THE PROBLEM – Reproduce every entry exactly as given.

RECORDS –

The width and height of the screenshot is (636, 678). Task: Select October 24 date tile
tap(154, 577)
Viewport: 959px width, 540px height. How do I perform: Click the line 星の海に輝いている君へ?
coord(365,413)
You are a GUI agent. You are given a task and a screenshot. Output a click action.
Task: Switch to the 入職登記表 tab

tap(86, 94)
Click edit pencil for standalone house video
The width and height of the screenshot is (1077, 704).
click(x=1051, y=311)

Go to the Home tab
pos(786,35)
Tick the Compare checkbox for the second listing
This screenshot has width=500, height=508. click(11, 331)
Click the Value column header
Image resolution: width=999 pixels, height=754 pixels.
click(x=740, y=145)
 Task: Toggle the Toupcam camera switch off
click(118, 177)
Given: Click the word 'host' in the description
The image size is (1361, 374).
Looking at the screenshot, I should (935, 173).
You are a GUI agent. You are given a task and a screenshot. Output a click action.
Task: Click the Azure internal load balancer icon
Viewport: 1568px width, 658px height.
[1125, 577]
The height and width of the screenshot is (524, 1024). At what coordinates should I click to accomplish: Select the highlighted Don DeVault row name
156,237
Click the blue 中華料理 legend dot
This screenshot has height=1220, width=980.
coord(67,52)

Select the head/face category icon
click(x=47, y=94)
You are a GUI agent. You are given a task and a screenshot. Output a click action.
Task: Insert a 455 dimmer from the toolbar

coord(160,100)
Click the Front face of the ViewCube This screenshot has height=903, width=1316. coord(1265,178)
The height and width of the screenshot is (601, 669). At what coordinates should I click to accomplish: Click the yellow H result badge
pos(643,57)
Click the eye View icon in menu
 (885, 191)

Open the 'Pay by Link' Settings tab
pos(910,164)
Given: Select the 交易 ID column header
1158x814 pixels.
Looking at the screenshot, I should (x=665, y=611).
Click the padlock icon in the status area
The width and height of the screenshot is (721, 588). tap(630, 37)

EXERCISE RESPONSE –
The width and height of the screenshot is (636, 678). Task: Select October 24 date tile
tap(154, 577)
Viewport: 959px width, 540px height. How do I perform: Click the line 星の海に輝いている君へ?
coord(365,413)
You are a GUI agent. You are given a task and a screenshot. Output a click action.
Task: Switch to the 入職登記表 tab

tap(86, 94)
Click edit pencil for standalone house video
The width and height of the screenshot is (1077, 704).
click(x=1051, y=311)

Go to the Home tab
pos(786,35)
Tick the Compare checkbox for the second listing
This screenshot has width=500, height=508. click(11, 331)
Click the Value column header
Image resolution: width=999 pixels, height=754 pixels.
click(x=740, y=145)
 Task: Toggle the Toupcam camera switch off
click(118, 177)
Given: Click the word 'host' in the description
The image size is (1361, 374).
Looking at the screenshot, I should (935, 173).
You are a GUI agent. You are given a task and a screenshot. Output a click action.
Task: Click the Azure internal load balancer icon
Viewport: 1568px width, 658px height.
[1125, 577]
The height and width of the screenshot is (524, 1024). At what coordinates should I click to accomplish: Select the highlighted Don DeVault row name
156,237
Click the blue 中華料理 legend dot
This screenshot has height=1220, width=980.
coord(67,52)

Select the head/face category icon
click(x=47, y=94)
You are a GUI agent. You are given a task and a screenshot. Output a click action.
Task: Insert a 455 dimmer from the toolbar

coord(160,100)
Click the Front face of the ViewCube This screenshot has height=903, width=1316. coord(1265,178)
The height and width of the screenshot is (601, 669). At what coordinates should I click to accomplish: Click the yellow H result badge
pos(643,57)
Click the eye View icon in menu
 (885, 191)

Open the 'Pay by Link' Settings tab
pos(910,164)
Given: Select the 交易 ID column header
1158x814 pixels.
Looking at the screenshot, I should (x=665, y=611).
Click the padlock icon in the status area
The width and height of the screenshot is (721, 588). tap(630, 37)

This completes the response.